Hosts are dropping out before they ever get started
Kudoz is a Vancouver-based non-profit that connects volunteers called Hosts with people with cognitive disabilities (Kudoers), through hands-on experiences and workshops. The mission is powerful, but the organization was facing a growing problem: Hosts were becoming inactive faster than they were joining.
Through ethnographic research embedded within the organization, we uncovered that the real barrier wasn't motivation it was the friction of planning. Hosts struggled to generate Experience ideas and found the proposal process discouraging, causing them to disengage before ever hosting.
Project Details
Time Frame:
Sept 2019 – Dec 2019
Role:
UX Researcher, Ethnography & App Designer
Team:
Team of Six
Type:
Academic Term Project
Deliverables:
Ethnographic Research, Personas, Journey Maps, Mobile App Prototype
Tools:
Adobe XD, Persona & Journey Mapping
Users & Research
Understanding the ecosystem, not just the users
Kudoz operates with three interconnected stakeholder groups. To design effectively, I needed to understand how all three experienced the system where it worked, and where it broke down.
Kudoz Hosts (Volunteers)
Passionate but overwhelmed. Struggled to generate and propose Experience ideas, leading to high dropout rates before hosting even began.
Kudoers (Participants)
Adults with cognitive disabilities seeking meaningful activities and skill-building. Had requests and interests that were rarely surfaced to Hosts.
Kudoz Staff
Coordinated and approved all Experiences. Acted as a bottleneck in the proposal process, adding friction to the Host journey.
Research Process
Embedded in the community, not just observing it
Rather than studying Kudoz from the outside, I actively participated in their experiences throughout the semester as both a participant and an observer. This ethnographic immersion gave me insights that a survey or interview alone could never surface.
Ethnographic Research
Participated in and observed Kudoz Experiences throughout the semester to understand the lived reality of Hosts, Kudoers, and Staff. This immersive approach revealed friction points that stakeholders themselves couldn't fully articulate.

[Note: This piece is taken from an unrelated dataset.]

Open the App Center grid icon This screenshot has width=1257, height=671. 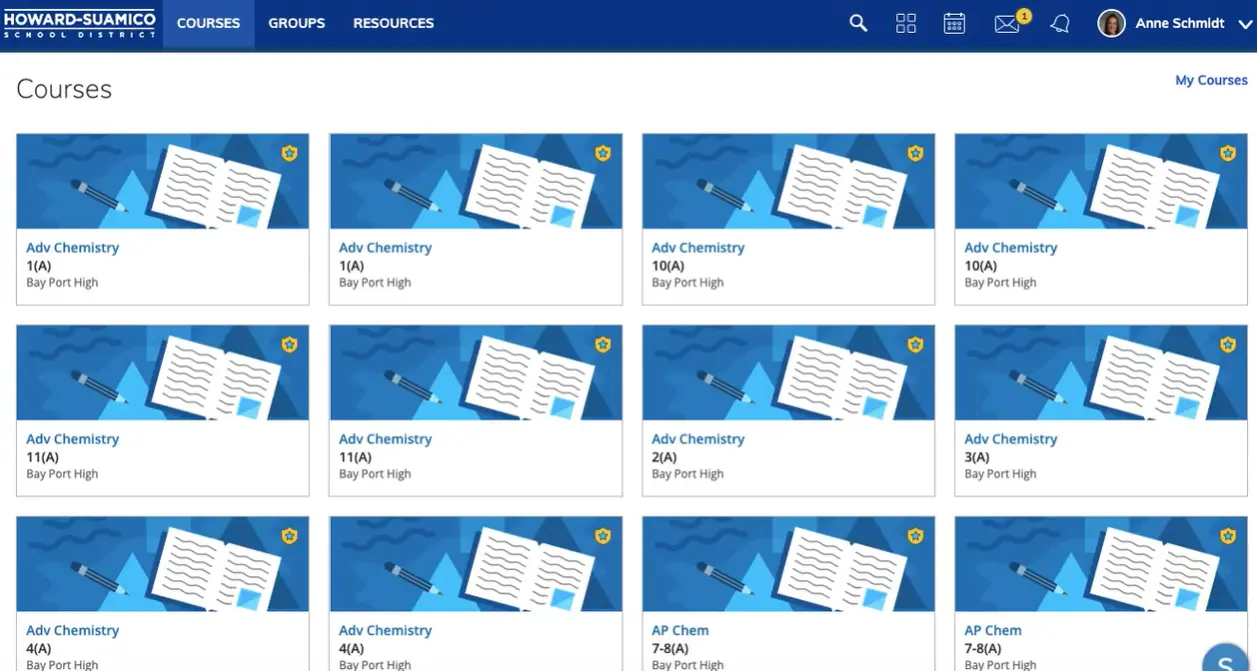coord(906,23)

Personas & Journey Mapping
Built personas and user journey maps tailored to the organization's specific context tracing the Host's journey from initial sign-up through experience planning and delivery to identify where and why dropout occurred.
Participatory Workshops
Designed and facilitated participatory workshops including a cube-sorting activity to help participants rank their priorities when planning an Experience to iterate on ideas and validate direction with real users before moving into prototyping.
The Solution
Three features that reduce friction at every stage
Our research pointed to a clear root cause: Hosts weren't lacking enthusiasm they were lacking structure and inspiration at the idea-generation stage. The Hospiration app prototype addresses this with three targeted features, each removing a specific barrier in the Host journey.
Preference Finder
Hosts select their preferences around interest, cost, and location. These inputs shape a personalised set of Experience suggestions, removing the blank-page problem of idea generation entirely.
Impact
What the project delivered
Research-driven design
Every feature was validated through ethnographic fieldwork and participatory workshops grounding design decisions in real observed behaviour rather than assumptions.
Reduced host dropout
The prototype directly addressed the three key barriers causing Host inactivity: idea generation friction, the proposal bottleneck, and lack of connection to Kudoer needs.

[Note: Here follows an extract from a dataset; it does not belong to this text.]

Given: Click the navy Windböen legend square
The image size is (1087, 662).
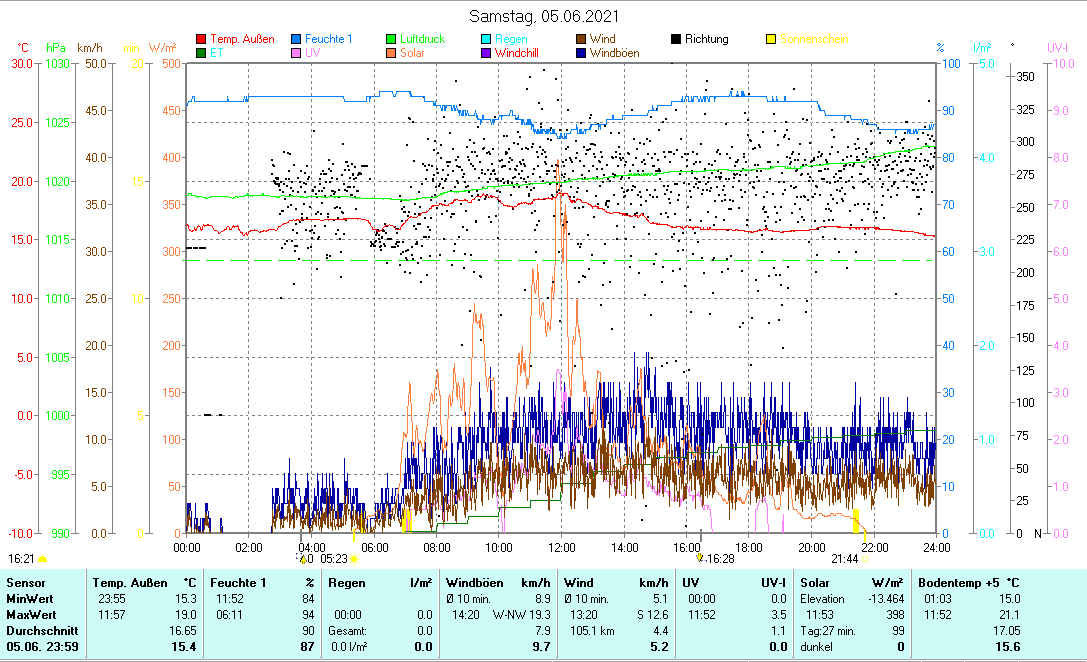Looking at the screenshot, I should click(581, 53).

Bridged a communication gap
The Kudoer's Request feature created a direct channel between participants and volunteers that didn't exist before making the hosting decision more personal and purposeful.
Scalable UX framework
Personas, journey maps, and workshop findings were handed off to the team as reusable research artefacts to support future iterations of the product.
Key Learnings
What I took away
Ethnographic research surfaces the real problem not the stated one. Hosts didn't say they lacked inspiration; they said the process was hard. Only immersive observation revealed the distinction.

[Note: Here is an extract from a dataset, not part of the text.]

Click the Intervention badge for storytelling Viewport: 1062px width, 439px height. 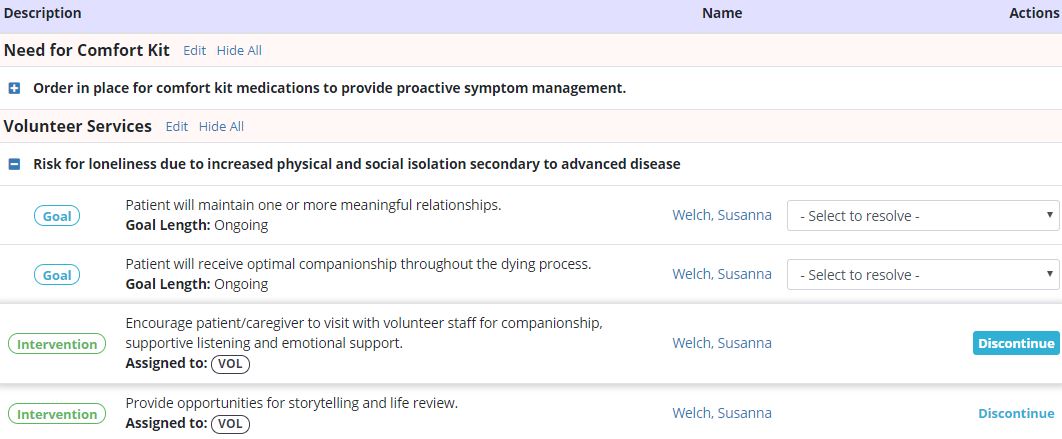[57, 414]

Designing for a mission-driven organization requires understanding the entire ecosystem. A solution that helps Hosts but ignores Kudoers or Staff will ultimately fail.
Participatory methods like workshops produce more honest insights than interviews alone people reveal priorities through actions, not just words.
The most impactful UX decisions often aren't visual removing a friction point (the proposal stage) had more potential impact than any UI polish.